¿Corte que crezca rápido o que dure más? El calendario lunar de noviembre trae días clave para el pelo. Le contamos cuáles elegir y por qué.

Publicado por: Redacción Tendencias
Cada vez son más quienes, al comenzar el mes, consultan no solo su agenda sino también las fases de la Luna. En ciudades como Bogotá, salones de belleza y barberías han notado un comportamiento que se repite: el aumento de citas programadas siguiendo el calendario lunar. El ritual, entre costumbre heredada y gesto simbólico, sugiere que ciertos días del mes serían más propicios que otros para pasar por las tijeras.
La lógica es sencilla: si lo que se busca es estimular el crecimiento del cabello, conviene acudir durante la Luna creciente. Si el objetivo es mantener el corte por más tiempo sin que se desdibuje, entonces la recomendación apunta a los días de Luna menguante. Y para quienes desean sumar brillo y volumen, el entorno de la Luna llena se considera el momento ideal.
Más allá del mito, la práctica ha logrado instalarse como una referencia adicional en el universo de la belleza. Aunque no hay evidencia científica concluyente sobre la influencia lunar en el ritmo capilar, lo cierto es que muchas personas encuentran en este hábito una forma de organización personal e incluso de bienestar. Algunos estilistas lo incluyen en sus agendas, especialmente para servicios como el mantenimiento de puntas, flequillos o tratamientos de sellado.
Noviembre trae lo suyo. Este mes, las fechas clave varían según el propósito. Hay quienes prefieren esperar a que la Luna crezca para cortar, otros que priorizan la menguante para asegurar durabilidad. También se recomienda evitar el momento exacto de la Luna nueva, cuando simbólicamente todo comienza “en pausa”.

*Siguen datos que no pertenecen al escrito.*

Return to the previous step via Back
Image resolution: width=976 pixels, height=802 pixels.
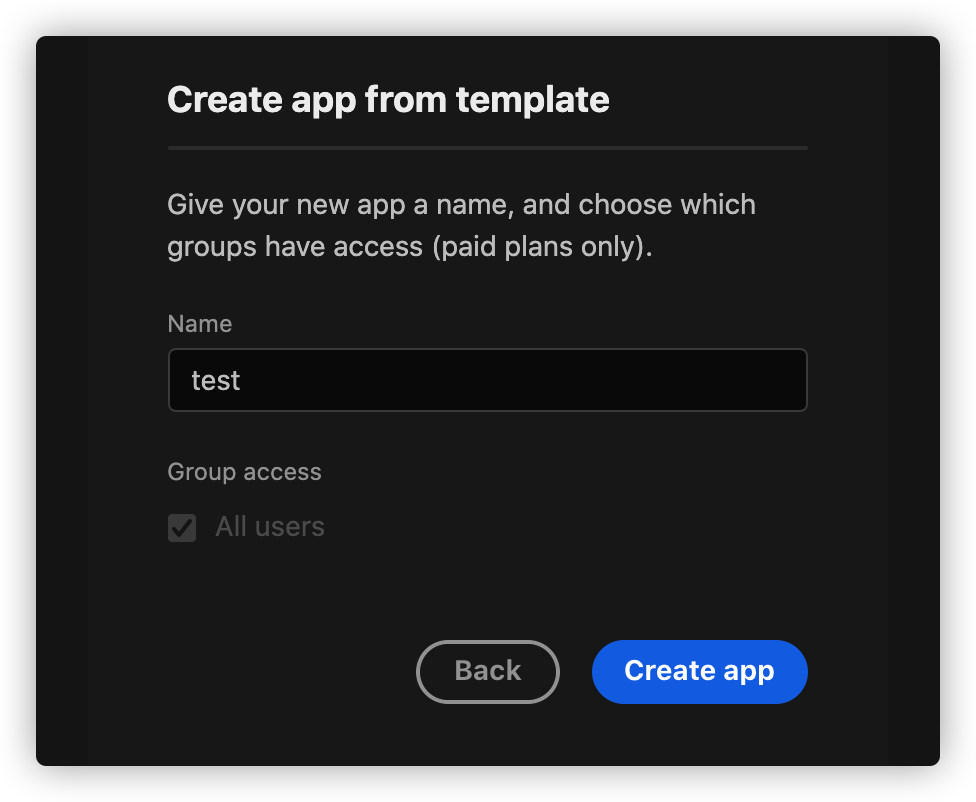pyautogui.click(x=487, y=671)
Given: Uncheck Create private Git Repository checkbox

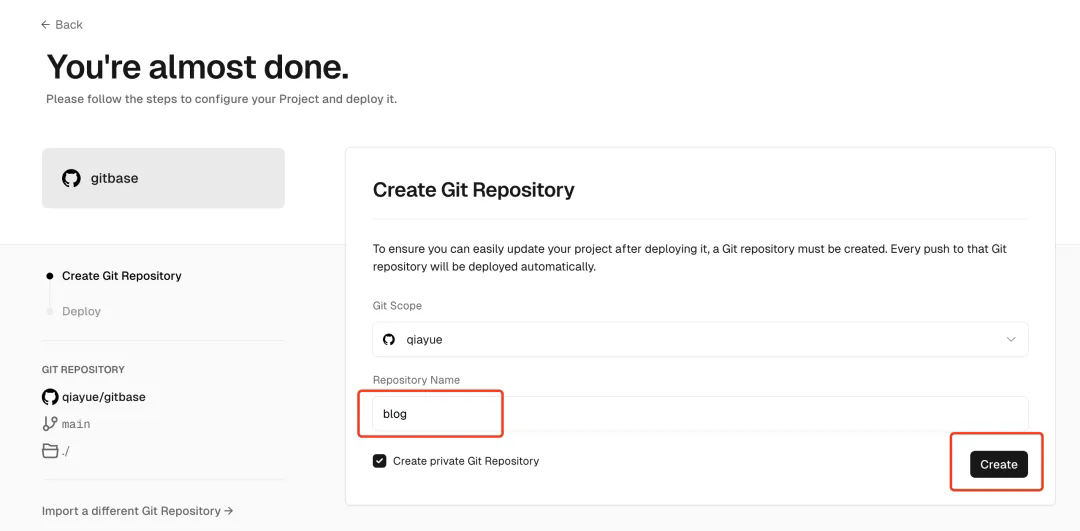Looking at the screenshot, I should [x=380, y=461].
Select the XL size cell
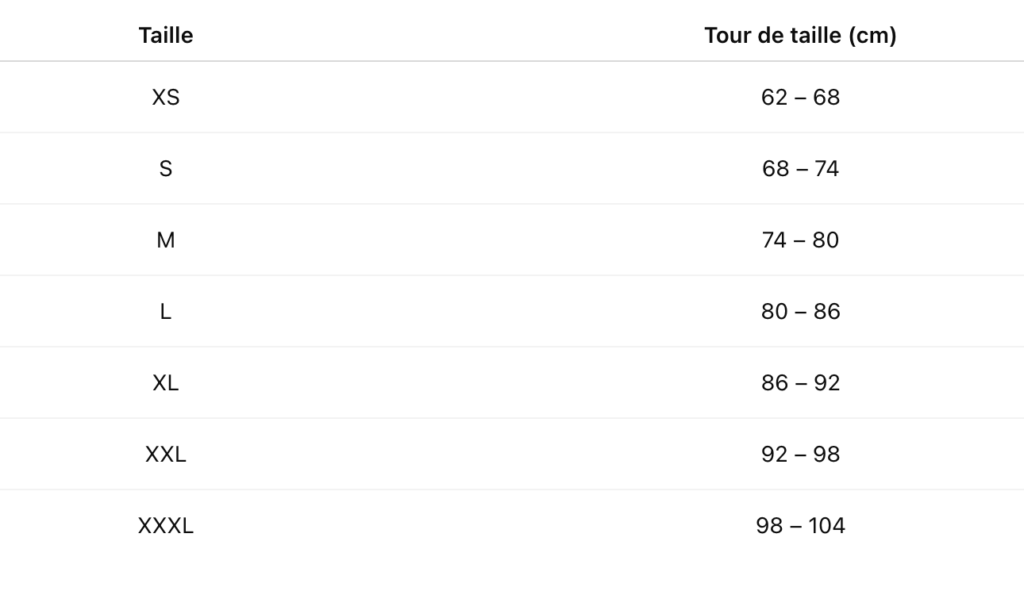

Mientras tanto, en redes sociales abundan los hashtags como #LunaCapilar y #CorteLunar, donde se cruzan consejos, transformaciones y testimonios que dan cuenta del arraigo de este hábito. Sin embargo, los profesionales del cuidado capilar insisten: más allá del calendario, lo esencial sigue siendo la técnica. Un buen diagnóstico, el uso de tijeras adecuadas, lavados acordes al tipo de cuero cabelludo y el uso de protectores térmicos siguen siendo pilares del resultado.
Desde la dermatología también se recuerda que el crecimiento del pelo está mediado por factores como la genética, la alimentación, las hormonas y el estrés. En ese sentido, la constancia en el cuidado, más que la fase lunar, sigue siendo el mejor aliado para una melena saludable.